Tuesday, August 18, 2020

REVIEW: See All the Stars by Kit Frick


See All the Stars by Kit Frick
It’s hard to find the truth beneath the lies you tell yourself.

Then: They were four—Bex, Jenni, Ellory, Ret. (Venus. Earth. Moon. Sun.) Electric, headstrong young women; Ellory’s whole solar system.

Now: Ellory is alone, her once inseparable group of friends torn apart by secrets, deception, and a shocking incident that changed their lives forever.

Then: Lazy summer days. A party. A beautiful boy. Ellory met Matthias and fell into the beginning of a spectacular, bright love.

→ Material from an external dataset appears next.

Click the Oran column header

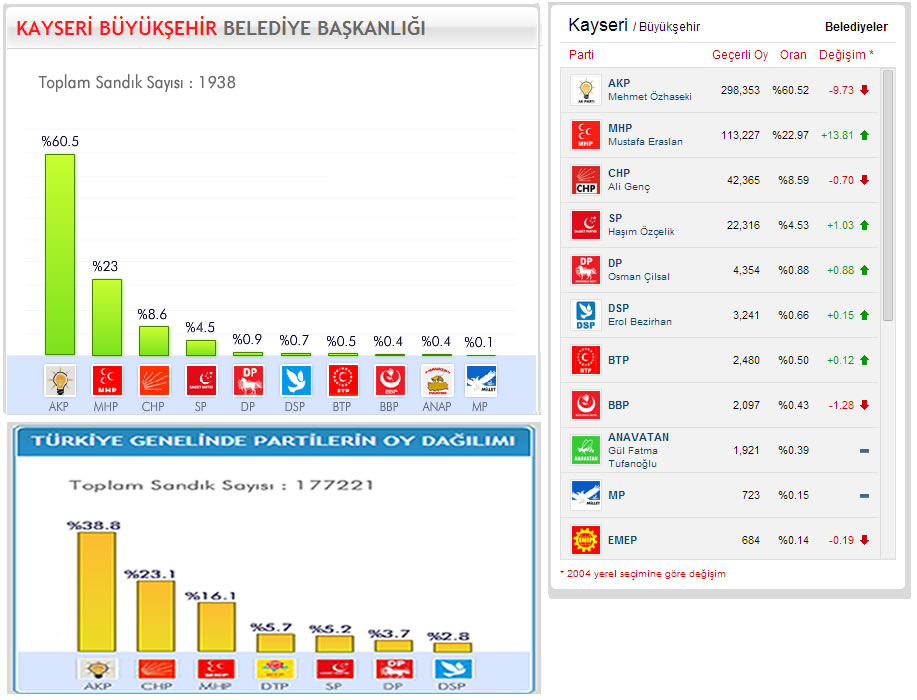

Now: Ellory returns to Pine Brook to navigate senior year after a two-month suspension and summer away—no boyfriend, no friends. No going back. Tormented by some and sought out by others, troubled by a mysterious note-writer who won’t let Ellory forget, and consumed by guilt over her not entirely innocent role in everything and everyone she’s lost, Ellory finds that even in the present, the past is everywhere.

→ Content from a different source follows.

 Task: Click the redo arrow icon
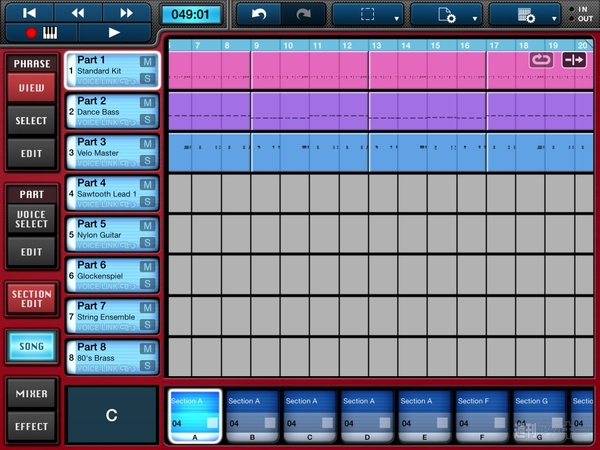click(x=305, y=14)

The path forward isn’t a straight line. And moving on will mean sorting the truth from the lies—the lies Ellory has been telling herself.




MY THOUGHTS
I have mixed feelings for this book. I started out liking it, but by the midpoint I was bored.

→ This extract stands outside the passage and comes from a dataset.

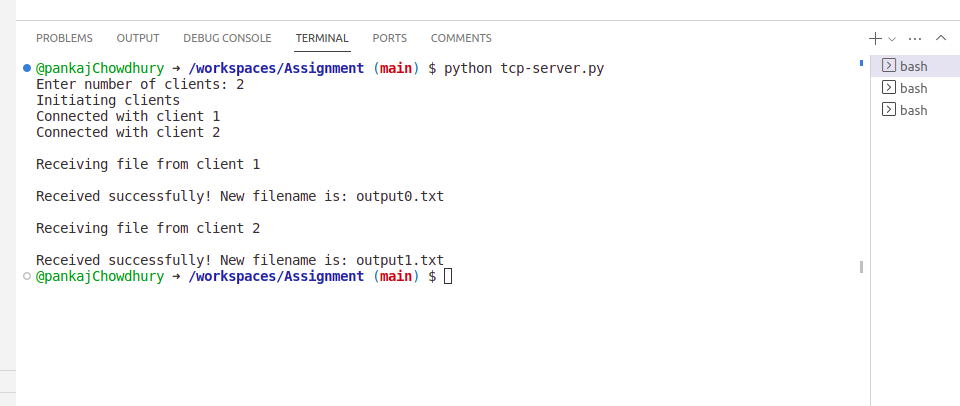Select the second bash terminal in list

[x=913, y=88]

It used to be the four of them together, Bex, Jenni, Ellory, and Ret. All of them revolving around Ret. But months later, Ellory finds herself alone, without her group of friends, and with the school hating her. Going back and forth between Then and Now, this is the story of what broke apart these four friends.

The set-up with the switching timelines, between Past and Present, did make a compelling mystery at the start. Sure, it's been done so many times before at this point, but it still makes a reader curious. What happened to Ellory in those months between? I had just gotten done with I Killed Zoe Spanos, so I was looking forward to a twisting mystery. A mystery with unreliable characters. In a way, this book does have that. The characters certainly aren't reliable, which can make an interesting read. From the beginning, I was drawn into the story. We have this sense of darkness in the Now passages and it drives you to know more. But the more I read, the more I realized that there wasn't that much of a mystery.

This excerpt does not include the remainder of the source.